▶ **Task to carry out**
Return the lines below unchanged, but leave out the pictures.

## BEGIN

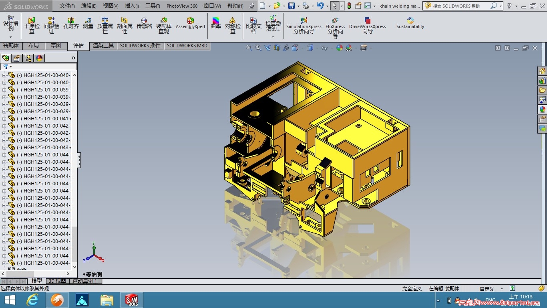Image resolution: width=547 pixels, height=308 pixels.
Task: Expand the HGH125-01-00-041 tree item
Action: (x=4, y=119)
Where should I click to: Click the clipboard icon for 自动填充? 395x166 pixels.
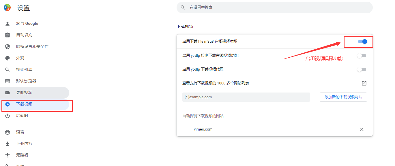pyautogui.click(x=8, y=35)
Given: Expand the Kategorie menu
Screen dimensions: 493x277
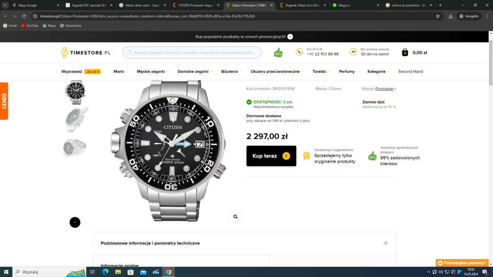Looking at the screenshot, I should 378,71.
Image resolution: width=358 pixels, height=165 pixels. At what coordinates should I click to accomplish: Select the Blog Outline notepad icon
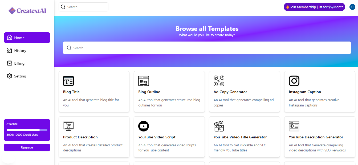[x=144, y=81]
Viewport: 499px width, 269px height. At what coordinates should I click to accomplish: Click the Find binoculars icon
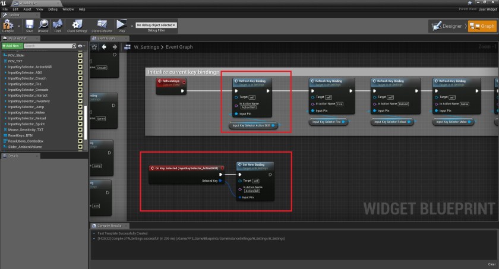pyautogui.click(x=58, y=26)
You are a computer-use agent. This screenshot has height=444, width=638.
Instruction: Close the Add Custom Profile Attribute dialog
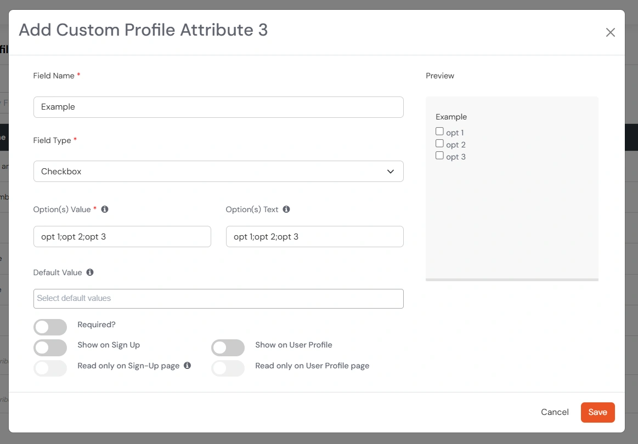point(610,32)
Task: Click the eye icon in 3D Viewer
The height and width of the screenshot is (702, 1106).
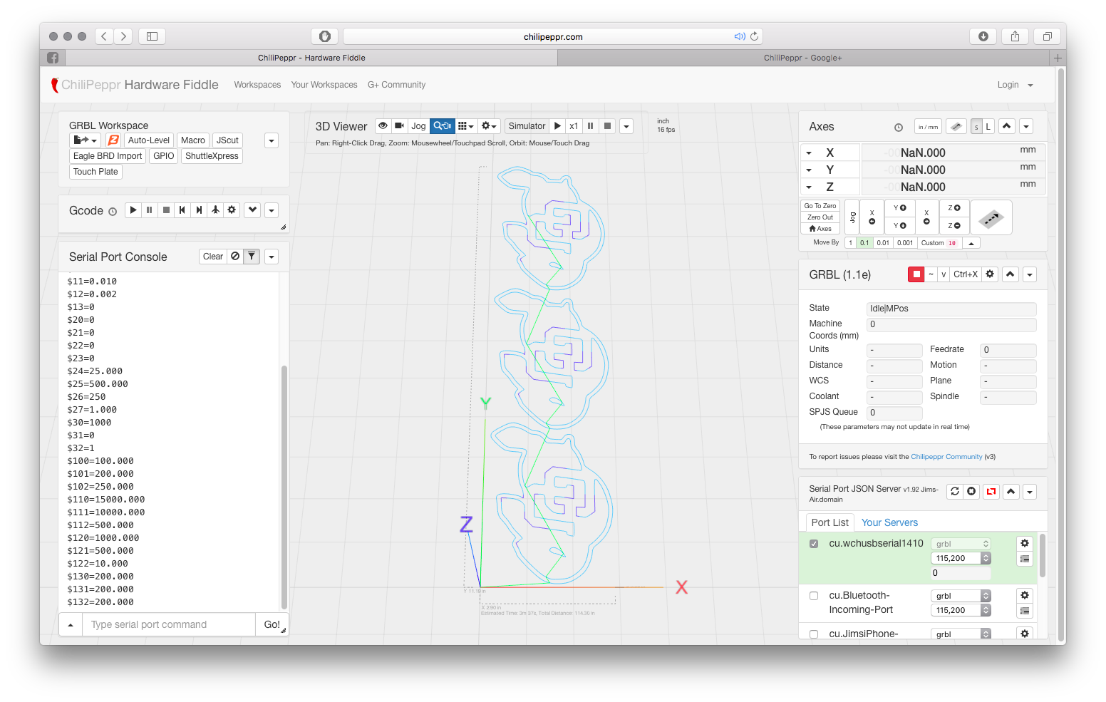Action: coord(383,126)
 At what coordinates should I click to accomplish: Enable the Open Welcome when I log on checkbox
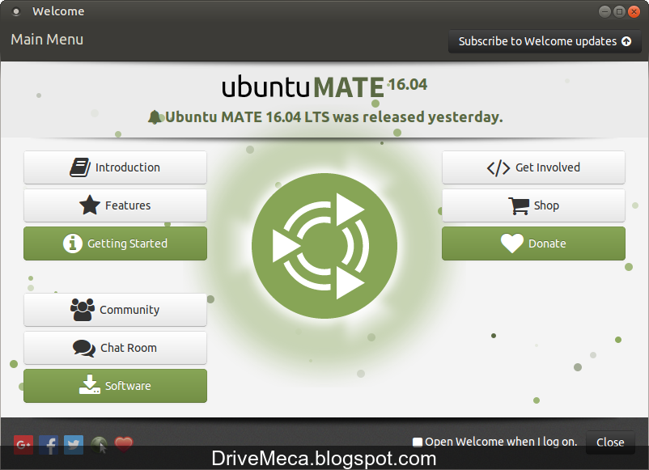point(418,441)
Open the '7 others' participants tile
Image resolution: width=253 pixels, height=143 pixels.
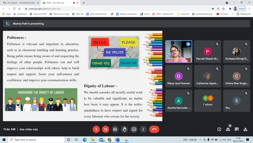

## END

▶ **Reply**
Image resolution: width=547 pixels, height=308 pixels.
Task: Expand the HGH125-01-00-041 tree item
Action: (x=4, y=119)
Where should I click to: Click the clipboard icon for 自动填充? 395x166 pixels.
pyautogui.click(x=8, y=35)
Given: Expand the Kategorie menu
Screen dimensions: 493x277
Looking at the screenshot, I should 378,71.
Image resolution: width=358 pixels, height=165 pixels. At what coordinates should I click to accomplish: Select the Blog Outline notepad icon
[x=144, y=81]
Viewport: 499px width, 269px height. At what coordinates should I click to accomplish: Click the Find binoculars icon
pyautogui.click(x=58, y=26)
You are a computer-use agent. This screenshot has height=444, width=638.
Instruction: Close the Add Custom Profile Attribute dialog
point(610,32)
Task: Click the eye icon in 3D Viewer
The height and width of the screenshot is (702, 1106).
Action: coord(383,126)
 At what coordinates should I click to accomplish: Enable the Open Welcome when I log on checkbox
point(418,441)
Open the '7 others' participants tile
Image resolution: width=253 pixels, height=143 pixels.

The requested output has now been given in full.